Background: The absolute risk reduction (ARR) in cardiovascular events from therapy is generally assumed to be proportional to baseline risk-such that high-risk patients benefit most. Yet newer analyses have proposed using randomized trial data to develop models that estimate individual treatment effects. We tested 2 hypotheses: first, that models of individual treatment effects would reveal that benefit from intensive blood pressure therapy is proportional to baseline risk; and second, that a machine learning approach designed to predict heterogeneous treatment effects-the X-learner meta-algorithm-is equivalent to a conventional logistic regression approach.
Methods and results: We compared conventional logistic regression to the X-learner approach for prediction of 3-year cardiovascular disease event risk reduction from intensive (target systolic blood pressure <120 mm Hg) versus standard (target <140 mm Hg) blood pressure treatment, using individual participant data from the SPRINT (Systolic Blood Pressure Intervention Trial; N=9361) and ACCORD BP (Action to Control Cardiovascular Risk in Diabetes Blood Pressure; N=4733) trials. Each model incorporated 17 covariates, an indicator for treatment arm, and interaction terms between covariates and treatment. Logistic regression had lower C statistic for benefit than the X-learner (0.51 [95% CI, 0.49-0.53] versus 0.60 [95% CI, 0.58-0.63], respectively). Following the logistic regression's recommendation for individualized therapy produced restricted mean time until cardiovascular disease event of 1065.47 days (95% CI, 1061.04-1069.35), while following the X-learner's recommendation improved mean time until cardiovascular disease event to 1068.71 days (95% CI, 1065.42-1072.08). Calibration was worse for logistic regression; it over-estimated ARR attributable to intensive treatment (slope between predicted and observed ARR of 0.73 [95% CI, 0.30-1.14] versus 1.06 [95% CI, 0.74-1.32] for the X-learner, compared with the ideal of 1). Predicted ARRs using logistic regression were generally proportional to baseline pretreatment cardiovascular risk, whereas the X-learner observed-correctly-that individual treatment effects were often not proportional to baseline risk.
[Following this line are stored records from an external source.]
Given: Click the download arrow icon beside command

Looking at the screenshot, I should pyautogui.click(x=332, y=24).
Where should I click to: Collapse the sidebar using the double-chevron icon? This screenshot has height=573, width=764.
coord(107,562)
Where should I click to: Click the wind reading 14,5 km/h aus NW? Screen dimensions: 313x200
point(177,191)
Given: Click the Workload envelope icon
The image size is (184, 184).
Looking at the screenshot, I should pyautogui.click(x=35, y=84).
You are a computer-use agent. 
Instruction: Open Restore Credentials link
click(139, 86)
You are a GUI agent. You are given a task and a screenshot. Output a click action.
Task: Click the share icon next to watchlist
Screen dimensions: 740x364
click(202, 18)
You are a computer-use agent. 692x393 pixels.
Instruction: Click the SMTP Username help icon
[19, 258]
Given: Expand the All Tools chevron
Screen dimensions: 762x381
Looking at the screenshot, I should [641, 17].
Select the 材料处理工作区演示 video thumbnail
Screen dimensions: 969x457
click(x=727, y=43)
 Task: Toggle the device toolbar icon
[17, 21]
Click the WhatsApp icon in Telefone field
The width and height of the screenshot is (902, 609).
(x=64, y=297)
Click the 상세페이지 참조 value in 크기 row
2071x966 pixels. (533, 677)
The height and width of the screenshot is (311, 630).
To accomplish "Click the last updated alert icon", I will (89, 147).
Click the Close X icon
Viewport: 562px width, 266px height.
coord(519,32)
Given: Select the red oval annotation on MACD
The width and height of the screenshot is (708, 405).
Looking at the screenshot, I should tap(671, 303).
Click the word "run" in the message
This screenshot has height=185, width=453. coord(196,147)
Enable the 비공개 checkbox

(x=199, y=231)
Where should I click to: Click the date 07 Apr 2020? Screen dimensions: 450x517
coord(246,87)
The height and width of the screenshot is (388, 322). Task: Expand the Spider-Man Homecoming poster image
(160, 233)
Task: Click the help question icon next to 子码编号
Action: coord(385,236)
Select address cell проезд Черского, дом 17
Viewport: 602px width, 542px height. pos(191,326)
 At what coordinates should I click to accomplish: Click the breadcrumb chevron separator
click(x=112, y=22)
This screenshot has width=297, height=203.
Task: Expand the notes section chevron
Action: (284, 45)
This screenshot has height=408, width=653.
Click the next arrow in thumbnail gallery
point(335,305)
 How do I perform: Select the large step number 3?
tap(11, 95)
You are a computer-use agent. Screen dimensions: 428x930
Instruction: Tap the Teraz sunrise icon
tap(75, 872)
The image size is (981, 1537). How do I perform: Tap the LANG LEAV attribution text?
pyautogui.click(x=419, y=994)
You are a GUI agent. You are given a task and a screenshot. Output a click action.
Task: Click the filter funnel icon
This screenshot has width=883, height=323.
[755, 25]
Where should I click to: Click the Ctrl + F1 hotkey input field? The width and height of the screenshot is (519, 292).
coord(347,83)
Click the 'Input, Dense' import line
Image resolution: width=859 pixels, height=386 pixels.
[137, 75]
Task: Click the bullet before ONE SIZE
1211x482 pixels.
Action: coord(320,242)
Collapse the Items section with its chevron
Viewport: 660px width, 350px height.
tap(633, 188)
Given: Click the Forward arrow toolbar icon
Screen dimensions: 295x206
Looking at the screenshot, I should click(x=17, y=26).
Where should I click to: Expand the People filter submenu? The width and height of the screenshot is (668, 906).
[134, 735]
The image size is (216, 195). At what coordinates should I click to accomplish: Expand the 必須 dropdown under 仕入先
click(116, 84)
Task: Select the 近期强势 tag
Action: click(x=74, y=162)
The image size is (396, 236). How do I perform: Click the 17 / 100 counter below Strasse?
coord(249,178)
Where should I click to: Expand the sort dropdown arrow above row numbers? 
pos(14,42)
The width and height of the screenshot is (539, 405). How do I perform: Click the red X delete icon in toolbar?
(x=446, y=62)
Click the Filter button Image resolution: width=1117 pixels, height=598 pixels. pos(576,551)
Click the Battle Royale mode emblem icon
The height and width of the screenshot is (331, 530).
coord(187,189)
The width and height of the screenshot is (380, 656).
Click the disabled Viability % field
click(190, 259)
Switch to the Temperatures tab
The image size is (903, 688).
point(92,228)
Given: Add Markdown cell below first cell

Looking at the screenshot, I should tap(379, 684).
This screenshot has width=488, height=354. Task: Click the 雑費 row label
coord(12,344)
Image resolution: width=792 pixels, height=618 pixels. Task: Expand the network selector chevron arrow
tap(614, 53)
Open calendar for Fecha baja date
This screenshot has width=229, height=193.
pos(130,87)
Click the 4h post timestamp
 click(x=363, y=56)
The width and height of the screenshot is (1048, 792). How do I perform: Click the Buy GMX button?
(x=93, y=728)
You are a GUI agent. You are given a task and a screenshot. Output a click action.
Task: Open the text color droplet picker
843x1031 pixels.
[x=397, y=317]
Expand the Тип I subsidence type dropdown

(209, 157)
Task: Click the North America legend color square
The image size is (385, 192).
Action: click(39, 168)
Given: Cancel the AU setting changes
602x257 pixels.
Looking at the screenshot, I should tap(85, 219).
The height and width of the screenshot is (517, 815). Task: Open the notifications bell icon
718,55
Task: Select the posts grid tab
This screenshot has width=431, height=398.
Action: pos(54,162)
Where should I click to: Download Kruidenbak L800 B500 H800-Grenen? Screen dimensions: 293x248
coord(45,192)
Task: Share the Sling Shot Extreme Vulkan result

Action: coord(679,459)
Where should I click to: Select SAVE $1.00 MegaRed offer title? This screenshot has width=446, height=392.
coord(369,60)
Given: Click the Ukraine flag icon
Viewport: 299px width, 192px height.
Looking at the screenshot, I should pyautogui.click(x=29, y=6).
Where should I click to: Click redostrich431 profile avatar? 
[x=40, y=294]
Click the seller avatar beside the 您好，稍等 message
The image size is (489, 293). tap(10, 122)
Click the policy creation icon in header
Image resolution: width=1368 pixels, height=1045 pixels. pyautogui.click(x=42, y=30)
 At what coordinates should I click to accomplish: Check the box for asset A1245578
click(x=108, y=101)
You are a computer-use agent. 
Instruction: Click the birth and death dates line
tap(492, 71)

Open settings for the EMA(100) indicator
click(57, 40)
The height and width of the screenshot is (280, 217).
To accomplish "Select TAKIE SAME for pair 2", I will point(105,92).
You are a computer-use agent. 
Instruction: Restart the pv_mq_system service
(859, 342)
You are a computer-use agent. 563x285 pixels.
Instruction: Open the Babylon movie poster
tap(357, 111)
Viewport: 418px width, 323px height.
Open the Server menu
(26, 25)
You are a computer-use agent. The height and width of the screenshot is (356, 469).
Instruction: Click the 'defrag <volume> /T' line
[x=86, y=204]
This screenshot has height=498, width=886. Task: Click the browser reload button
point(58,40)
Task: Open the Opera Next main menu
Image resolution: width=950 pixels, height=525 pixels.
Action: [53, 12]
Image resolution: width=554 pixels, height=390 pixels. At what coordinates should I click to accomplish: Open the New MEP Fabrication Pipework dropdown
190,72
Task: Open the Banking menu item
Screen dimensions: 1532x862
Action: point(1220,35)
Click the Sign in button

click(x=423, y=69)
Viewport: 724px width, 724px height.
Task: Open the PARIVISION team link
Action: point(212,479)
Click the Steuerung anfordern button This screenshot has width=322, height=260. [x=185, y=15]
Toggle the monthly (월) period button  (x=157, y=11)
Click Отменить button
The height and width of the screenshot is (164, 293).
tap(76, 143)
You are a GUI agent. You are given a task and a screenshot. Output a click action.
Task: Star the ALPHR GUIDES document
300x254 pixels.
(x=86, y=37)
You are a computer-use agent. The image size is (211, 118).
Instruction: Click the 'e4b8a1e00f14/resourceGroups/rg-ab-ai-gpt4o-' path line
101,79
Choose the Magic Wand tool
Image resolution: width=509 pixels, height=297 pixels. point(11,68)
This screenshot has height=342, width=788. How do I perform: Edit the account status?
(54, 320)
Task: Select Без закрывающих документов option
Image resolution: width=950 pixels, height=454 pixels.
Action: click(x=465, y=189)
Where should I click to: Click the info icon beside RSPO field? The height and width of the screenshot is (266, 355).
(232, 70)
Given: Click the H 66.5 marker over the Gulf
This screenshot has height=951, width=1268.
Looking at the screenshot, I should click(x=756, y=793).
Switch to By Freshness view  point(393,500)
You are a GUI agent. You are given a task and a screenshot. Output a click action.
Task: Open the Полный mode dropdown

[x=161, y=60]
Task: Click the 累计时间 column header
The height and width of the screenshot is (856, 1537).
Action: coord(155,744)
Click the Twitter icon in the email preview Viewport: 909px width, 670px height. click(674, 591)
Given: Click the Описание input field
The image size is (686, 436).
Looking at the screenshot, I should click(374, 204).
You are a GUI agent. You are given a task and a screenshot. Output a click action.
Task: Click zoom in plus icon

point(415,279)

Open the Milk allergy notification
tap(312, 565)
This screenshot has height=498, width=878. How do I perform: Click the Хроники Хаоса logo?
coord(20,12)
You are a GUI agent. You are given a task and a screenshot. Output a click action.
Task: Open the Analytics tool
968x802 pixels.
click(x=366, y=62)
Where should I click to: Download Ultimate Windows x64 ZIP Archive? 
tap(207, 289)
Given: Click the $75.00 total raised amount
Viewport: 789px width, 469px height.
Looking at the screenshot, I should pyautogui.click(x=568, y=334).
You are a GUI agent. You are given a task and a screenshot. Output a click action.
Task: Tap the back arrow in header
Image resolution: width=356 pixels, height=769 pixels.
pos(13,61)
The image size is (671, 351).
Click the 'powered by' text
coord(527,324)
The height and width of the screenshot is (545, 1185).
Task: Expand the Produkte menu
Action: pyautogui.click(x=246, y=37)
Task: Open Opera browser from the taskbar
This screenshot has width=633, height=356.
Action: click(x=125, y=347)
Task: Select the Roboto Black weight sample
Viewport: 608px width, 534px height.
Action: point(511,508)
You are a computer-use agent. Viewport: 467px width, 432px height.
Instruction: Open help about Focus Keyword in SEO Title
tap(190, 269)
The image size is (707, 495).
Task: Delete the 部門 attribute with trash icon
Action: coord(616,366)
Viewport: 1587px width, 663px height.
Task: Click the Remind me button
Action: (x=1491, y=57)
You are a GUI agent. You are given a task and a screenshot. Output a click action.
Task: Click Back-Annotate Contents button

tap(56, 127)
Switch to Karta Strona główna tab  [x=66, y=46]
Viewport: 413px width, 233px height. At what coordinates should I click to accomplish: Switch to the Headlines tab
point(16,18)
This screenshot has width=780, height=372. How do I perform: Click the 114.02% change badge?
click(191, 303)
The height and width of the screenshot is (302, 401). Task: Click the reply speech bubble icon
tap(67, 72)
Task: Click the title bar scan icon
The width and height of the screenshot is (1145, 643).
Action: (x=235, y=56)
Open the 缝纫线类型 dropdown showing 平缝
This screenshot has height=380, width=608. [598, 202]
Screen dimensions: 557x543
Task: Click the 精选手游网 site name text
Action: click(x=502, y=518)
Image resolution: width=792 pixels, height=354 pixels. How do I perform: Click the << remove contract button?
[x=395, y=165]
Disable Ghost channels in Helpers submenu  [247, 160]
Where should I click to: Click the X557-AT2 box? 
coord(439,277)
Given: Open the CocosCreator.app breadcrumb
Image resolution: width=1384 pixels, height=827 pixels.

Conclusions: Predictions for individual treatment effects from trial data reveal that patients may experience ARRs not simply proportional to baseline cardiovascular disease risk. Machine learning methods may improve discrimination and calibration of individualized treatment effect estimates from clinical trial data.
Keywords: blood pressure; calibration; cardiovascular disease; machine learning; risk factors.